Ancora una figura di spicco della Young British Art, Tracey Emin, la cui produzione si è distinta per il forte carattere
autobiografico, rivelando spudoratamente fallimenti e umiliazioni, speranze e
successi, le opere qui esposte sono dichiarazioni curvate dalle luci in tubi di
neon, quasi ferite sui muri. Probabilmente sono proprio le donne a far la parte
da leone nella mostra romana, infatti ci lascia incantati il Red Independent Heart di Joana Vasconcelos , un cuore composto da
forchette, coltelli e cucchiai in plastica, modellati per rendere la forma del
Cuore di Viana, simbolo classico di gioiello della tradizione portoghese dove
filo conduttore diventa quel cuore che "vive de forma perdida", nelle
parole e nel canto di Amalia Rodrigues
in "Estranha forma de vida", che è diffuso in loop, o ancora la
personalissima interpretazione della Madonna del latte della genovese Vanessa Beecroft. Nell’opera l’artista
si ritrae mentre, con la sua pelle candida, i capelli rossi e la veste bianca (l’abito
è simbolicamente bruciato sull’orlo), allatta due piccoli gemelli neri,
completamente nudi; un gesto d’amore che unisce due popoli, due civiltà.
Un serrato dialogo con il passato per l’artista
olandese Mark Manders che ha
sviluppato un linguaggio scultoreo e installativo estremamente personale. Al
centro della sua pratica si situa un’idea di scultura come “frammento”

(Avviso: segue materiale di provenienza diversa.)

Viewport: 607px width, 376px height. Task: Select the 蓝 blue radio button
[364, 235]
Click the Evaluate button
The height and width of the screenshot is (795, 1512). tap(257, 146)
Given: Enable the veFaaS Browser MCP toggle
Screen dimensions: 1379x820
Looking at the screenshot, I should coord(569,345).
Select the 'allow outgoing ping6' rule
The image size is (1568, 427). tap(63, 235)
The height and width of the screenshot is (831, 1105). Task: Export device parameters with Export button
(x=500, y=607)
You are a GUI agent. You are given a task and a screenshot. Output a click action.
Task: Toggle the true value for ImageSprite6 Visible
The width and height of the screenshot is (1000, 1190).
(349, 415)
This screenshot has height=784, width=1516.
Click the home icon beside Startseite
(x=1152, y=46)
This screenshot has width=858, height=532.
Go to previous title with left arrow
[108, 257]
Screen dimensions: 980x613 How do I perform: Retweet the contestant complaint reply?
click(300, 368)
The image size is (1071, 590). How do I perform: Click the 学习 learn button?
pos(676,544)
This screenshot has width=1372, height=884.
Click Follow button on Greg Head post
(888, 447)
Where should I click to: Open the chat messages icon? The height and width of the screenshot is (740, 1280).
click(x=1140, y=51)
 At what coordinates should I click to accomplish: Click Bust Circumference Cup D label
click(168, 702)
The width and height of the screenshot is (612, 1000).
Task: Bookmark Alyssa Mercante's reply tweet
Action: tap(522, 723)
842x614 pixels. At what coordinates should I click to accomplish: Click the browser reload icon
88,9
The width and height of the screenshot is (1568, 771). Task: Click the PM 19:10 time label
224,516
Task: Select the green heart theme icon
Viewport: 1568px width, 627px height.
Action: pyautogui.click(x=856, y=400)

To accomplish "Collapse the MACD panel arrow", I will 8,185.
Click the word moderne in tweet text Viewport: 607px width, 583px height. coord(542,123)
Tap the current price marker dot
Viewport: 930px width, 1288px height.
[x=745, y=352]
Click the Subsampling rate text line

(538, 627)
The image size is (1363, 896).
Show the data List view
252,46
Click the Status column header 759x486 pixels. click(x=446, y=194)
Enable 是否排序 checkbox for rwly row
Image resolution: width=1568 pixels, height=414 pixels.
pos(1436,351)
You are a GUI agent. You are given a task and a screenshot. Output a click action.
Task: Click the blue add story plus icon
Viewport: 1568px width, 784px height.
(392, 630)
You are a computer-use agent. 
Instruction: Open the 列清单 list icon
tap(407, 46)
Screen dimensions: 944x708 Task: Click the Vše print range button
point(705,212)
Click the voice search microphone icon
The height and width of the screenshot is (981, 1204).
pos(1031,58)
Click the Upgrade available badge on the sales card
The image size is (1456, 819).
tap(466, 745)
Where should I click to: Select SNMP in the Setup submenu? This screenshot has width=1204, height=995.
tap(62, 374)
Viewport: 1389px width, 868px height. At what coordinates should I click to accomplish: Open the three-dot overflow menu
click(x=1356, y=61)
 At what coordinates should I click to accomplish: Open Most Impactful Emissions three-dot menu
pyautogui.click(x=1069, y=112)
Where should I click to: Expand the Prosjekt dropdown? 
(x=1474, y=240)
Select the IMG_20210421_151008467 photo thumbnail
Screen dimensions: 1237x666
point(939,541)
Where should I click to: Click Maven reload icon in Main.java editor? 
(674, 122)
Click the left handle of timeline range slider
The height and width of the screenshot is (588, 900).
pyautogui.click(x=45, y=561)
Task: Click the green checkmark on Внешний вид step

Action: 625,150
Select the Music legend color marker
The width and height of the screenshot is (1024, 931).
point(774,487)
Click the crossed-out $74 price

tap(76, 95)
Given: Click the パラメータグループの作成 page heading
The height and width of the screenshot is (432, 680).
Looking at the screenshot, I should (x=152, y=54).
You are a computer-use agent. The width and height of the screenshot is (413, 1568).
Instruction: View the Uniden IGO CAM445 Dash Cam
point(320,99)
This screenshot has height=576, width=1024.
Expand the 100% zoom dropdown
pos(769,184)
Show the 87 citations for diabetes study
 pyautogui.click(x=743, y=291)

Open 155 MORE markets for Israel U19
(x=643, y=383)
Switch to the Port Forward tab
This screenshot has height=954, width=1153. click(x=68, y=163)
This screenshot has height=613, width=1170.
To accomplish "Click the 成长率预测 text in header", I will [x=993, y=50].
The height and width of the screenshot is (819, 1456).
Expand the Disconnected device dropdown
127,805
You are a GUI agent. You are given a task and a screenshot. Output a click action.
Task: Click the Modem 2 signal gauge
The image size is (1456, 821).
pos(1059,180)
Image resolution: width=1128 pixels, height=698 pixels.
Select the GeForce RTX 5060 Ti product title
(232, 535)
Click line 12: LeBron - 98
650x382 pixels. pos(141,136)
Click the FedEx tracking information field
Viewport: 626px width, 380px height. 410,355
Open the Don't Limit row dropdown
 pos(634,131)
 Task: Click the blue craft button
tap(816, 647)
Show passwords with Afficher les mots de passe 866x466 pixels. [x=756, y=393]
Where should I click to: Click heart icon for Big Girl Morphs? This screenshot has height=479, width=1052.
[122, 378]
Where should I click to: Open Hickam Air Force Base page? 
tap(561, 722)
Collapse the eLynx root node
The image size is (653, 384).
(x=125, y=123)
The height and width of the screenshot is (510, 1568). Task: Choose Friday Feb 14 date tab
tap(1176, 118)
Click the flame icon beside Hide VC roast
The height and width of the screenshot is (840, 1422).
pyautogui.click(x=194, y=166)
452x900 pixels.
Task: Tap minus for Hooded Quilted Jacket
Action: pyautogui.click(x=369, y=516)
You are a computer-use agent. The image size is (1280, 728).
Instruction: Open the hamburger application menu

residuale, come unità generata dal recupero e dall’aggregazione di forme e
materiali che rivelano l’usura del tempo. Il linguaggio classico della scultura
– inteso come integrità della figura, come modellato e come monumentalità – pur
se ineludibile punto di partenza, viene come eroso, rivelando al contrario la
natura fragile e precaria dell’esistenza umana.
Se la mostra continua a stupirci con la
genialità delle immagini di Gilbert
& George, l'intramontabile Warhol e la raffinatezza di Francesco Clemente, è l'installazione di
Yaioi Kusama, a farci passare dalla
visione all'esperienza: una stanza piena di zucche gialle e nere ricoperta di
specchi, ci riporta verso una sete di infinito che travalica ogni ostacolo. Kusama è l’irruzione del metafisico nel reale,
coniuga i ghiribizzi di fantasia naif all’analisi matematica più teorica: da un
lato l’ossessione compulsiva per punti e reti, archetipi immaginari dell’eterno
riproducibili a catena fino al collasso mentale, simboli di paure ancestrali,
dall’altro lato l’approccio fisico, matematico e logico ingenuo che svela i
paradossi dell’infinito nel finito. Ecco Il messaggio di Yayoi Kusama, l'arte come l'amore è la sublime Unione di
Impulsività e intenzionalità, ed è proprio come ci ha sapientemente tramandato
Dante... "è l’amor che move il sole e l’altre stelle" (Paradiso XXXIII, 145).